Одни из портретов Бакста сухи и деревянны (например, костяк г-жи Гиппиус в мужском костюме), другие услужливо сладки и угодливы (например, упитанный, самодовольный портрет С. Дягилева); забавна претензия представить г. С. Дягилева á la Пушкин «с няней»; чему же путному, художественному и народному научила эта Арина своего драгоценного воспитанничка? Костюмы для постановки «Антигоны» — только что уродливы, хотя греческие оригиналы ничуть не уродливы. Это только декадентская рука тут, к несчастью, прошлась.
Врубель с самого же начала своего появления пленил и очаровал декадентов. Его нелепость и безобразие были как раз то, что требовалось для их уродливых вкусов. Лишь впоследствии оказалось, что Врубель всю жизнь свою был жертвой печального, злого недуга, все более и более на него надвигавшегося. Беда грянула, но декаденты продолжали свои отчаянные «радения», завывания и прыжки кругом бедного художника.
Они могут даже радоваться и веселиться. Недоброе семя принесло недобрый плод: кривые деревья, корявые ветки, покрытые плесенью и гнилью. Всего больше — почему-то — в Москве. Москва нынче истинное гнездо русского декадентства. Ларионов, Сапунов, Ульянов, Фалилов, Феофилактов — все это богатые обещания значительного уродливого будущего. Но, кажется, всех обогнал Павел Кузнецов. Этот из декадентов самый, кажется, безнадежный. Сквозь его ужасные холсты не пробьется уже ни единый самомалейший луч смысла, света и хоть какого-нибудь самого микроскопического изящества.
Его картины: «Любовь матери», «Радость утра», «Голубой фонтан», «Утро», «Утренняя звезда» и т. д. — это все бред неизлечимого лазаретного больного в колпаке. У него на сцене не люди, а привидения в хламидах, с помешанными и изведенными лицами. А посредством какой живописи это все воспроизведено, мудрено сказать: вся живопись, все краски словно стерты прочь каким-то громадным помелом, и остались только слабые, серые, выцветшие намеки на бывшую когда-то тут краску.
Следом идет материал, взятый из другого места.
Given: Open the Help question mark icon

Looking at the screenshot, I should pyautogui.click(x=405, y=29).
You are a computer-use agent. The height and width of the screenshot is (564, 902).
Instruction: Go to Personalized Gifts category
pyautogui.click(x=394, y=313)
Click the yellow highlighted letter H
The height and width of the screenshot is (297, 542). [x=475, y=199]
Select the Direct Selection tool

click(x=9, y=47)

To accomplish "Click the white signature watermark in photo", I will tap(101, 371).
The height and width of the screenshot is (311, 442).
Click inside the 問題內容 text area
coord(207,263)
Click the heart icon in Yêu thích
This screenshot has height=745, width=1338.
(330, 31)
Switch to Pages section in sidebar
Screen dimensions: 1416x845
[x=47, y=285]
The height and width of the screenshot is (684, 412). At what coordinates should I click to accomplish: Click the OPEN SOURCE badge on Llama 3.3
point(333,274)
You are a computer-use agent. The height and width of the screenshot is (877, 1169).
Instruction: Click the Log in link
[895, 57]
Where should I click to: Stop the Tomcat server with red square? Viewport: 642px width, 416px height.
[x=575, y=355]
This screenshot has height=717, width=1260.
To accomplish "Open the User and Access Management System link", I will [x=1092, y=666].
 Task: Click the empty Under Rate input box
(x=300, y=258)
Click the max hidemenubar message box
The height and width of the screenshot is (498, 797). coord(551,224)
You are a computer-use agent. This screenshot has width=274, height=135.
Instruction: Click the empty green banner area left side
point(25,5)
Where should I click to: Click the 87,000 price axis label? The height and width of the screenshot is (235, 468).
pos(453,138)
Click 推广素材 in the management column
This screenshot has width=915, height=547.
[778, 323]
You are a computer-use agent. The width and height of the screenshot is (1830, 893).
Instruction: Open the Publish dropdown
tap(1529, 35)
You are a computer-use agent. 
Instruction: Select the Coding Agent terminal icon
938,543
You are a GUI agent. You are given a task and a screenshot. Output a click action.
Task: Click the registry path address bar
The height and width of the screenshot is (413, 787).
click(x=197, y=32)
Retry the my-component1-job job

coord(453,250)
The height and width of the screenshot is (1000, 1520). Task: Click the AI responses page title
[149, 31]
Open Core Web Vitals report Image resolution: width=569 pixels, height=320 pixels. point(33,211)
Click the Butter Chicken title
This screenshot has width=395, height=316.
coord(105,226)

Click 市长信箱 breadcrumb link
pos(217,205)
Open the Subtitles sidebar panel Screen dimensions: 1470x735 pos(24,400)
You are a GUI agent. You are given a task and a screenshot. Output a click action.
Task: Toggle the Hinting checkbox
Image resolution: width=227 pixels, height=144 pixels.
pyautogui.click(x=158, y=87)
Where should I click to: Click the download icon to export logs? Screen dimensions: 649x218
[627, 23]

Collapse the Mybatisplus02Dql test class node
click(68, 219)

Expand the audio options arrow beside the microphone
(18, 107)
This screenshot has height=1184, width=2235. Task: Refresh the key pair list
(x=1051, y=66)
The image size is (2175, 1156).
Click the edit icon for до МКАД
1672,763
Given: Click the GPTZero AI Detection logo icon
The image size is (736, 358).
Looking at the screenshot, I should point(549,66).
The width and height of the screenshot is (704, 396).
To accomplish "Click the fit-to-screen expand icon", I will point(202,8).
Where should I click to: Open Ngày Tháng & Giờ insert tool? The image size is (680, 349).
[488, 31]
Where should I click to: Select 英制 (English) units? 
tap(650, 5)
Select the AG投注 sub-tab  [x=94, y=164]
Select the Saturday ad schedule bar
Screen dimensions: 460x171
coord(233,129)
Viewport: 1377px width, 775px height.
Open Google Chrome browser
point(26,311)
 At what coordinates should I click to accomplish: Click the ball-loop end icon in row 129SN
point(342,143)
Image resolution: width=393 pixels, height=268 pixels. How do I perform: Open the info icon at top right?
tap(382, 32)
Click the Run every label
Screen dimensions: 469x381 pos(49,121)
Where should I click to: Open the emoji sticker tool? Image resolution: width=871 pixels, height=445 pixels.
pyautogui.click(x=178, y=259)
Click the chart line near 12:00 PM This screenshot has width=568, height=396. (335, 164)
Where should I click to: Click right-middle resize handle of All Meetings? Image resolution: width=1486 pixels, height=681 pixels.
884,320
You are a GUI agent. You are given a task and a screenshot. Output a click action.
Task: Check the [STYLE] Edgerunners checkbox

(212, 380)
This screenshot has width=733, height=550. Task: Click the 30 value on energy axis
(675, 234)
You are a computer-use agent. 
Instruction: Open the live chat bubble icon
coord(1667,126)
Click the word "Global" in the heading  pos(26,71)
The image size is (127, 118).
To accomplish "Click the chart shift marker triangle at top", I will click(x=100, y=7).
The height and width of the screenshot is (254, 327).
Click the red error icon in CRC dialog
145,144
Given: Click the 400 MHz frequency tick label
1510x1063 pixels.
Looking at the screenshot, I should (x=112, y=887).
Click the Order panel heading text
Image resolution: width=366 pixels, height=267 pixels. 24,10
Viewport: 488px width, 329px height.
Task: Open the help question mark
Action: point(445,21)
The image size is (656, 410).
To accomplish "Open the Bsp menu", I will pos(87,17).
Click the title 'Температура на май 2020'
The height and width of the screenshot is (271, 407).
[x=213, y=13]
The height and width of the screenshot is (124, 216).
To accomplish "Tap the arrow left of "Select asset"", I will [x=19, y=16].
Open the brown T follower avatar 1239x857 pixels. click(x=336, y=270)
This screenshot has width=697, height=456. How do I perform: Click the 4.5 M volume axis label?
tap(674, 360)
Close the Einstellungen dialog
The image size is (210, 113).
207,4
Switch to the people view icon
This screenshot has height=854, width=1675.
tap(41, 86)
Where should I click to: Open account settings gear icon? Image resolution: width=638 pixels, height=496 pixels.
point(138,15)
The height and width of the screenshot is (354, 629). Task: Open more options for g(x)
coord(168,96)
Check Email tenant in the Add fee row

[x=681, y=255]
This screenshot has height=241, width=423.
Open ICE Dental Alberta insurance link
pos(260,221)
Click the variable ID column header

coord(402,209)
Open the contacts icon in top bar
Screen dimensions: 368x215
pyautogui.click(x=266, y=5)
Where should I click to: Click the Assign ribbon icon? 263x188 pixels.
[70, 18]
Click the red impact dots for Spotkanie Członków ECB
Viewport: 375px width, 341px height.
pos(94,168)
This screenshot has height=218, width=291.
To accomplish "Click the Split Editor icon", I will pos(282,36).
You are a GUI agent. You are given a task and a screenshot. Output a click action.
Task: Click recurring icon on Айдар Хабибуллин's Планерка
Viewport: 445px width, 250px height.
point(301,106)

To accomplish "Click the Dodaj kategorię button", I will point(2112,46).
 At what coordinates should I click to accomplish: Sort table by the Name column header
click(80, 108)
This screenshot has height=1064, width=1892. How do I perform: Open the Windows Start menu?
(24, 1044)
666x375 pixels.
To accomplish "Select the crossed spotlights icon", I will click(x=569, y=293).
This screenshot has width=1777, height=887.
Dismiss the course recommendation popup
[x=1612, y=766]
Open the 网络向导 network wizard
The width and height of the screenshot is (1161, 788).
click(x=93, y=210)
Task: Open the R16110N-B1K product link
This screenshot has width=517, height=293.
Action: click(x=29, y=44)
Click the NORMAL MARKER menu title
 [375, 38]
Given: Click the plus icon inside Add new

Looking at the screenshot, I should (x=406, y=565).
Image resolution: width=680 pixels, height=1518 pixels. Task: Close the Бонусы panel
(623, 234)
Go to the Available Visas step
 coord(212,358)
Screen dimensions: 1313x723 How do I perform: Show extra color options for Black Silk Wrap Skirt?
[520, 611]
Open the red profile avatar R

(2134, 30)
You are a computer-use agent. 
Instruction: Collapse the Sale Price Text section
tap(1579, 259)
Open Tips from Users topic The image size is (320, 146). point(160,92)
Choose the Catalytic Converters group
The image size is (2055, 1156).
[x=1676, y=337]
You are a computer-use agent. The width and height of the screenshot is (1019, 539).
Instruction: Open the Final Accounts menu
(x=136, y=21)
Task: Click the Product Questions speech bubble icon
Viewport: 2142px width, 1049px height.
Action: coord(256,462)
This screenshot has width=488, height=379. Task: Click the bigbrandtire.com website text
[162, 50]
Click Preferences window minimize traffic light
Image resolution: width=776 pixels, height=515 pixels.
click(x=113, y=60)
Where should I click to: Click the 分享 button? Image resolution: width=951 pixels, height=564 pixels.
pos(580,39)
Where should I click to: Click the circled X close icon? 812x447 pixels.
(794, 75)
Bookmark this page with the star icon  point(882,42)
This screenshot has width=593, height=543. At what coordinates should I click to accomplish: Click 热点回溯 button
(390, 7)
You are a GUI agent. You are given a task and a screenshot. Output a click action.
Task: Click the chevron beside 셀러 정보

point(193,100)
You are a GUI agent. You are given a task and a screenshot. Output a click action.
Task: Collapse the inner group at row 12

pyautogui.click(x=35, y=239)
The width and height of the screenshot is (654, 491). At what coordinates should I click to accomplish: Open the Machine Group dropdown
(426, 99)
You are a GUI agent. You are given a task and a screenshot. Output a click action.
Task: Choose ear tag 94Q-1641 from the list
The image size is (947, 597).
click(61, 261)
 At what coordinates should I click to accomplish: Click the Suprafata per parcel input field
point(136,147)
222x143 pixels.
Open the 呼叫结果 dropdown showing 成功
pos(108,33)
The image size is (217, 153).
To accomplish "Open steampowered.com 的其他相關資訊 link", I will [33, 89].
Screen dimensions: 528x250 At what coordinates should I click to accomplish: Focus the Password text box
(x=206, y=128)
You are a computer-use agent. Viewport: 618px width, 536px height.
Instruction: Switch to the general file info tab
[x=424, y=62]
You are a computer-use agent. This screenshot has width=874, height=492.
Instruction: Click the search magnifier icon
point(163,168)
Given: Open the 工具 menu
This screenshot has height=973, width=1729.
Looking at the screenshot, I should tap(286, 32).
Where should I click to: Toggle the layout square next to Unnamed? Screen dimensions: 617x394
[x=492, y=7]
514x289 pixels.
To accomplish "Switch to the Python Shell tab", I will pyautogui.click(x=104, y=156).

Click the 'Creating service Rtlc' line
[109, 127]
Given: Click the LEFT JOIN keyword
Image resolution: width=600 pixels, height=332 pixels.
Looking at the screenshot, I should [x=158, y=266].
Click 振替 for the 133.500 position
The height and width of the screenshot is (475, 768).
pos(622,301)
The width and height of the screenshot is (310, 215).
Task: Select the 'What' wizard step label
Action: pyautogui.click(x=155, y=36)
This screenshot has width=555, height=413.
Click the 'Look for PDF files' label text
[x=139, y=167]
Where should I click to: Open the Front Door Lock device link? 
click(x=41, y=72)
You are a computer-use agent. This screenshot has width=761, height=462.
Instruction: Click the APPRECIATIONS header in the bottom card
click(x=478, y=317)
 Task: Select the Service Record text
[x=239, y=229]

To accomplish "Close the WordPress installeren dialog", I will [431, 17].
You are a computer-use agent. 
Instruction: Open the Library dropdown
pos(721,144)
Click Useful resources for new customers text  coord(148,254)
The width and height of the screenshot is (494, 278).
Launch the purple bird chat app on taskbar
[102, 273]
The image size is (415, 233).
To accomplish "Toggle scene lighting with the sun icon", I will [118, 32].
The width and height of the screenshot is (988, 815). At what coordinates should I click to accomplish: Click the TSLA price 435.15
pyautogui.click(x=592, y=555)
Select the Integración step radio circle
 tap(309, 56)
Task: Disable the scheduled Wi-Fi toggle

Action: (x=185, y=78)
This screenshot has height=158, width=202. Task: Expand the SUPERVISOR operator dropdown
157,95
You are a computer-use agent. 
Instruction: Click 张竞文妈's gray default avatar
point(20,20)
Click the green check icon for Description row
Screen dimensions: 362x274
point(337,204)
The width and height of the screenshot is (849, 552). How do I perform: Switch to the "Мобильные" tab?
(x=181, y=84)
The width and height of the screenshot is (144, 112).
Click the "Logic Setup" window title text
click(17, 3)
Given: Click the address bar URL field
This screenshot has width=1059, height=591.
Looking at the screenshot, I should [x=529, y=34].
Но всего в нескольких саженях от безотрадных, отчаянных картин Павла Кузнецова стоит в большой зале выставки еще одна картина, которая у декадентов признается «гвоздем выставки», и не уступит в безумии и дикости созданиям Павла Кузнецова.
Картина эта — «Вихрь», а автор ее — Малявин. Малявин точно такой же маниак, как Павел Кузнецов. И у того, и у другого нет и тени какого-нибудь смысла в их изображениях. Вся разница между ними только в том, что у одного вовсе краски нет на картинах, а у другого — безумное излишество ее. Что такое вся картина «Вихрь», как не холст, на который вылито несколько ушатов красной краски. Зачем столько ушатов, с какой целью, на что и так бестолково, так безрассудно? Никто не объяснит. Таков каприз художника — вот и все. Сначала нельзя даже дать себе отчета, что это за картина, что на ней представлено. Только после долгого и тяжкого труда различишь, наконец, где человек, где платье, где рука, где нога. На что такие сумасшедшие загадки? Кому они нужны? Собственно говоря, вся картина состоит из платья, подолов, рукавов, платков, кружащихся и раздуваемых ветром. Поверх всего этого тряпья пристегнуто несколько женских голов, но их не скоро сыщешь. Что это за нелепый каприз такой? На что он? Но эти женские головы в верхней полосе картины показывают, что Малявин способен был бы писать настоящие картины, хорошие и дельные, с натурой, с правдой действительности, даже с изяществом, — но он не хочет, он упирается, он предпочитает все только иметь дело с известными тряпками, бесконечными складками и комками красного ситца, без толку, без надобности, без малейшей художественной мысли и задачи — и таким ограниченным делом он занимается вот уже который год, вот на которой уже счетом картине! Что же! Все возможно. Есть люди, которые весь век вырисовывают на своих холстах столы, стулья, диваны, платья и кафтаны, кружева и ленты, шляпы, вуали, фраки и мундиры, тарелки, трубки и ложки и их славят — отчего не рисовать Малявину клубы ситца и складок? Одна глупость стоит другой. Но из-за Александра Македонского ломать стулья — дело все-таки чисто сумасшедшее.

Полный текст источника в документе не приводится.